---- AVAILABLE RECORDS

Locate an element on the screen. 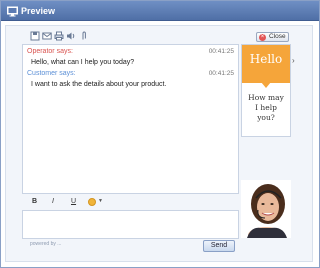 This screenshot has height=268, width=320. help-question: How may I help you? is located at coordinates (266, 108).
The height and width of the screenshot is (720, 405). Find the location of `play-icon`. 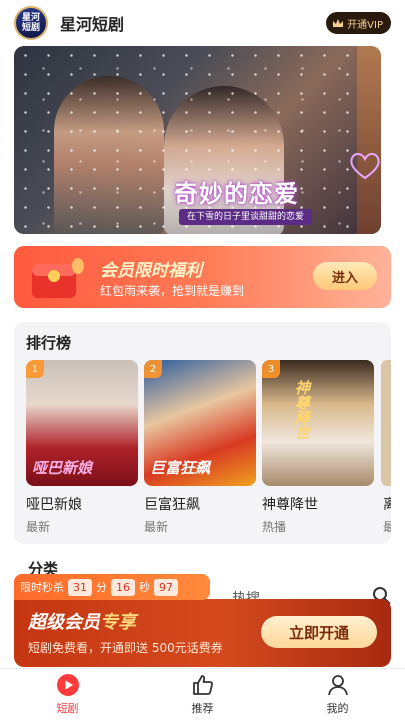

play-icon is located at coordinates (68, 685).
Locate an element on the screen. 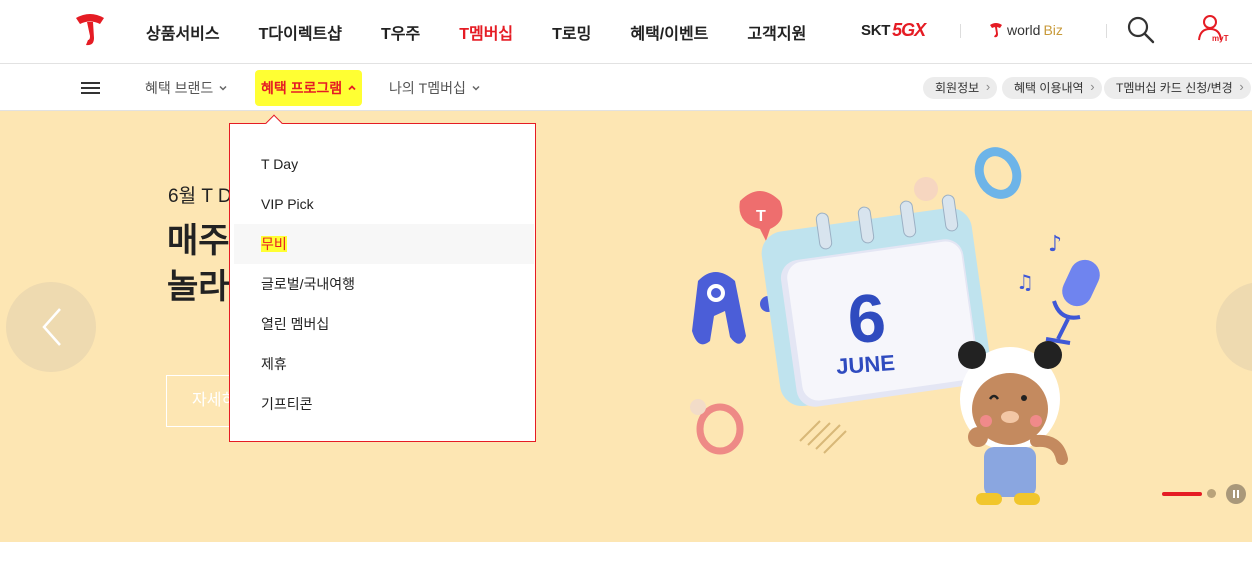 The width and height of the screenshot is (1252, 578). hero-title-line1: 매주 is located at coordinates (198, 241).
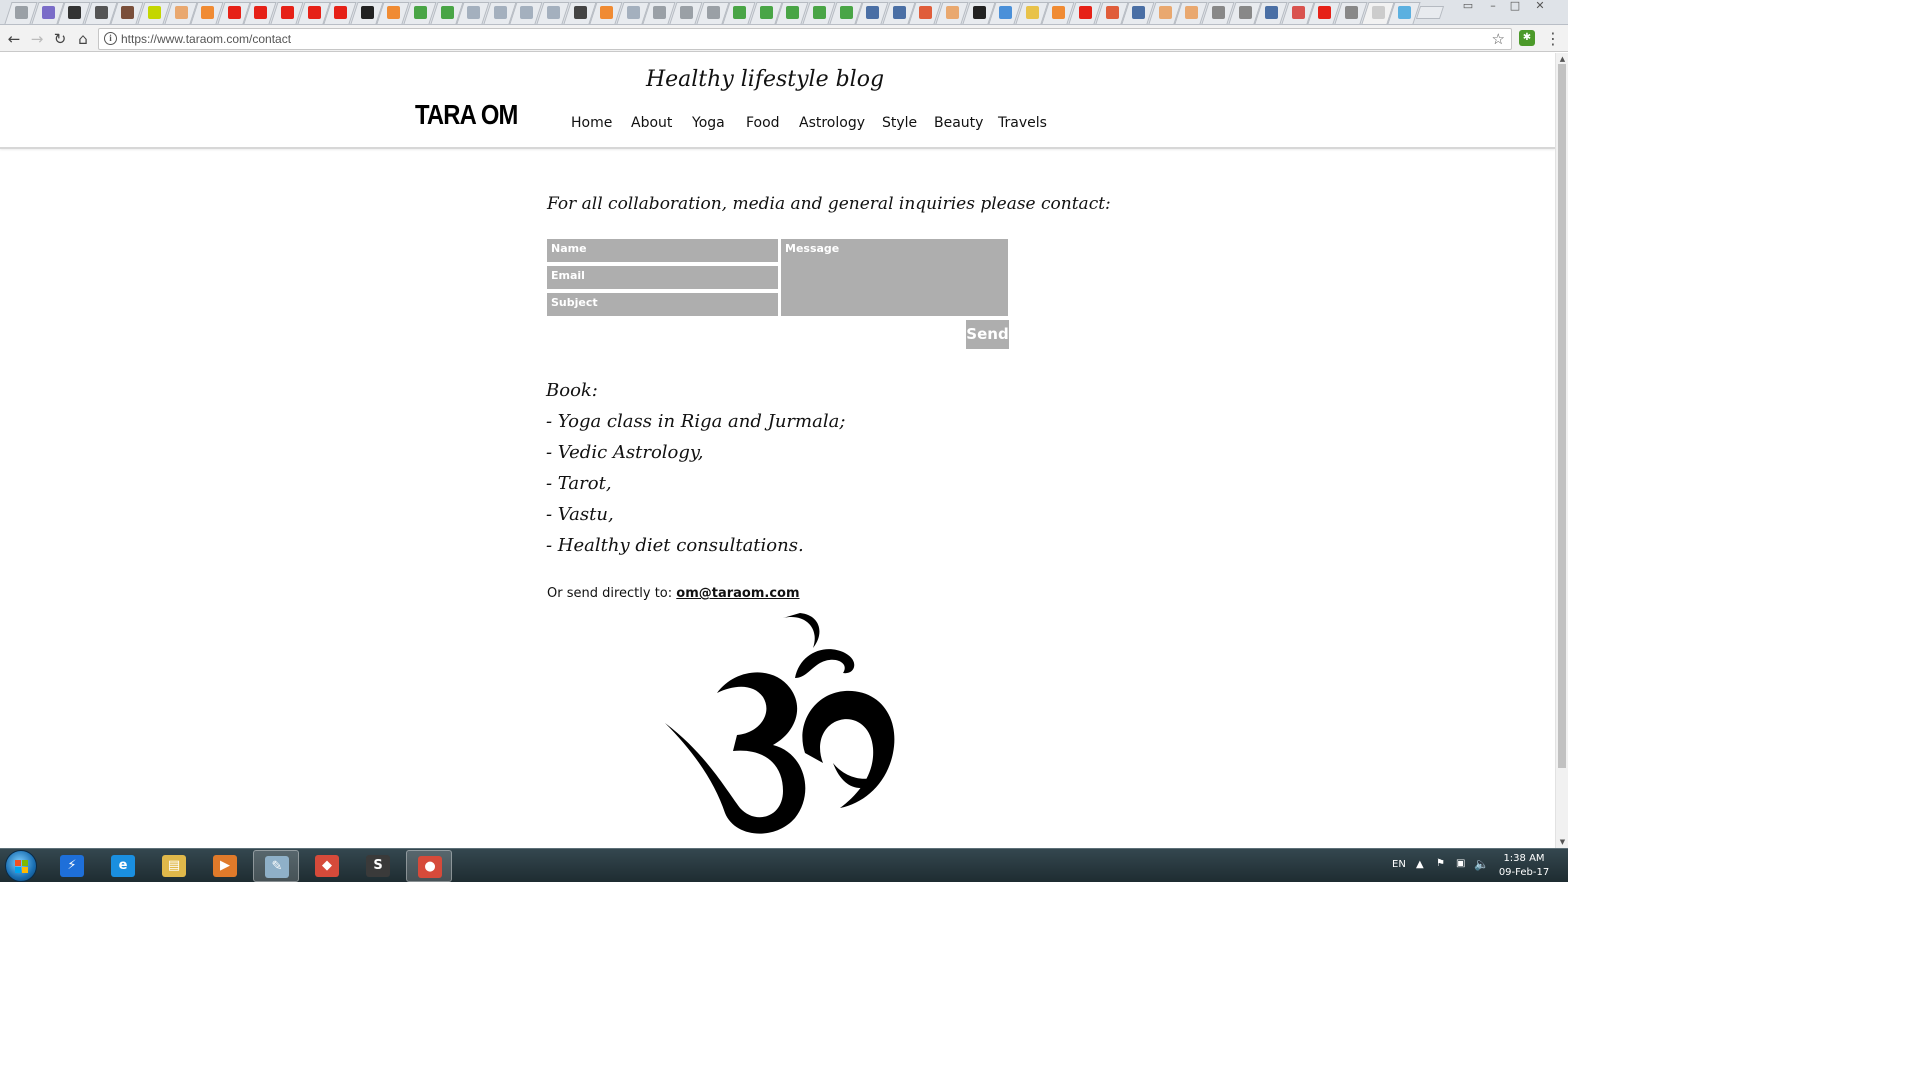 The height and width of the screenshot is (1080, 1920). I want to click on home-icon: ⌂, so click(83, 39).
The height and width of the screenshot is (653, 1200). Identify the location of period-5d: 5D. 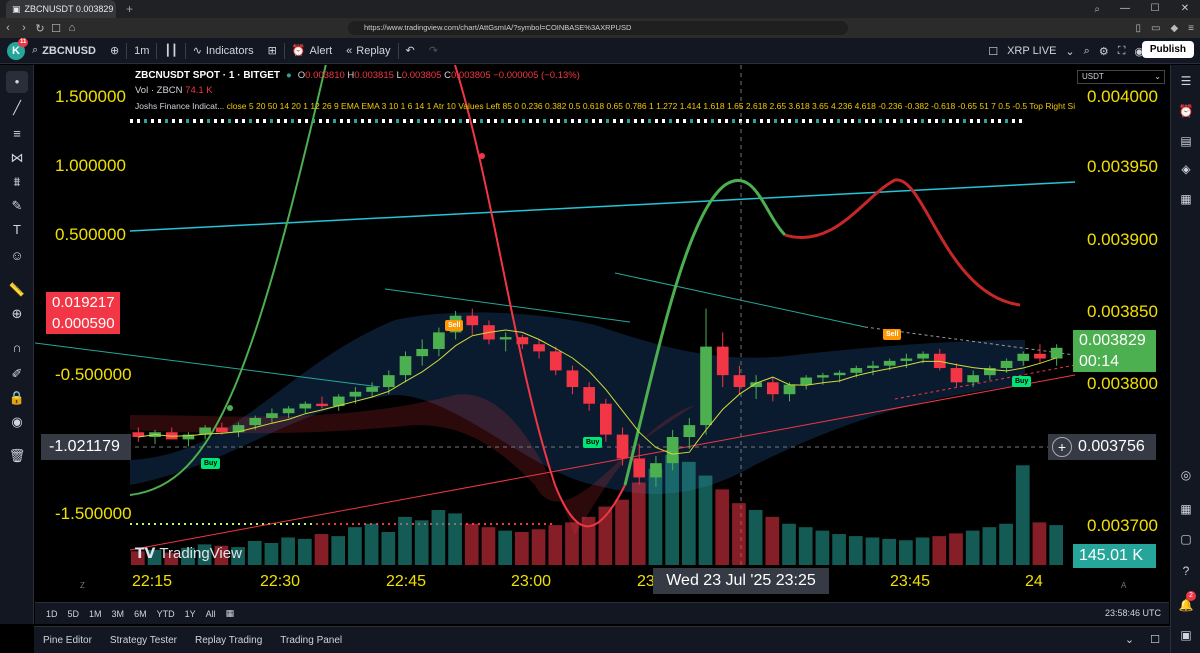
(74, 614).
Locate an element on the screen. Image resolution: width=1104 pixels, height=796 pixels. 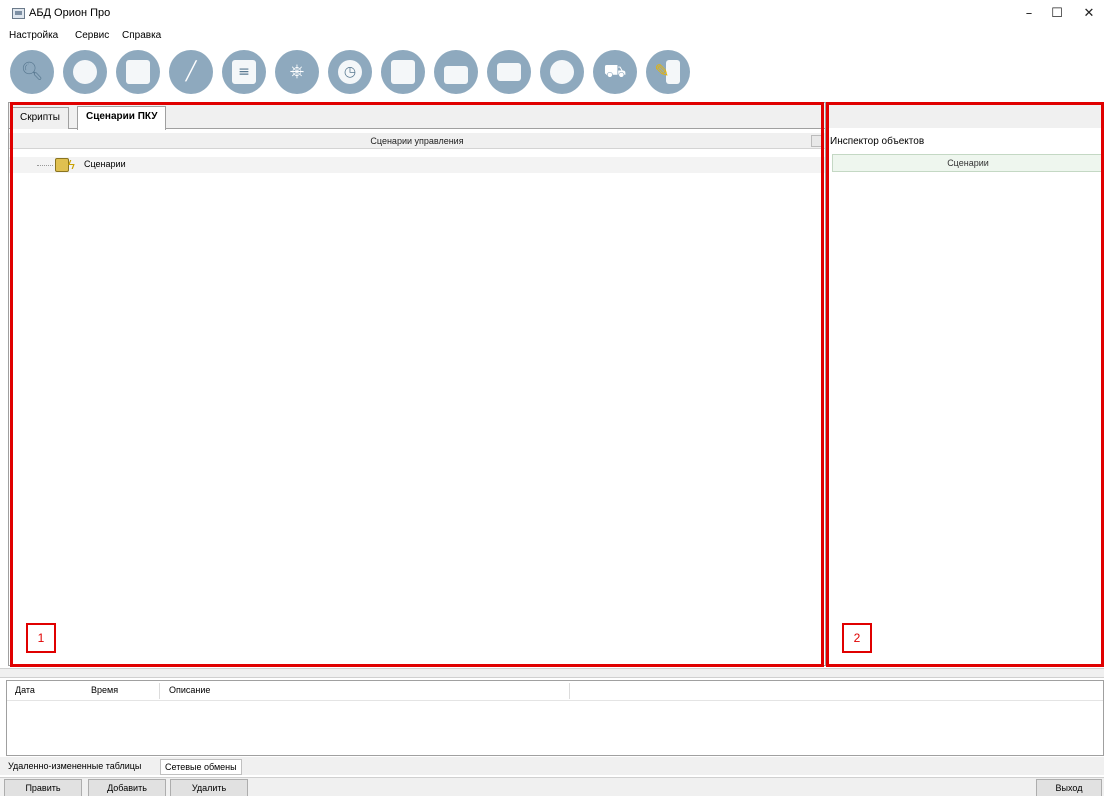
toolbar: 🔍︎ ╱ ≡ ⎈ ◷ ⛟ ✎ is located at coordinates (552, 79).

--------

*TASK OBJECTIVE*: Copy out the material from the line containing "The height and width of the screenshot is (720, 405)." through the line containing "play-icon is located", reproducing each line as it stands. Leave the pictures out.

*SOLUTION FOR THIS TASK*:
The height and width of the screenshot is (720, 405). Find the location of `play-icon`. 

play-icon is located at coordinates (68, 685).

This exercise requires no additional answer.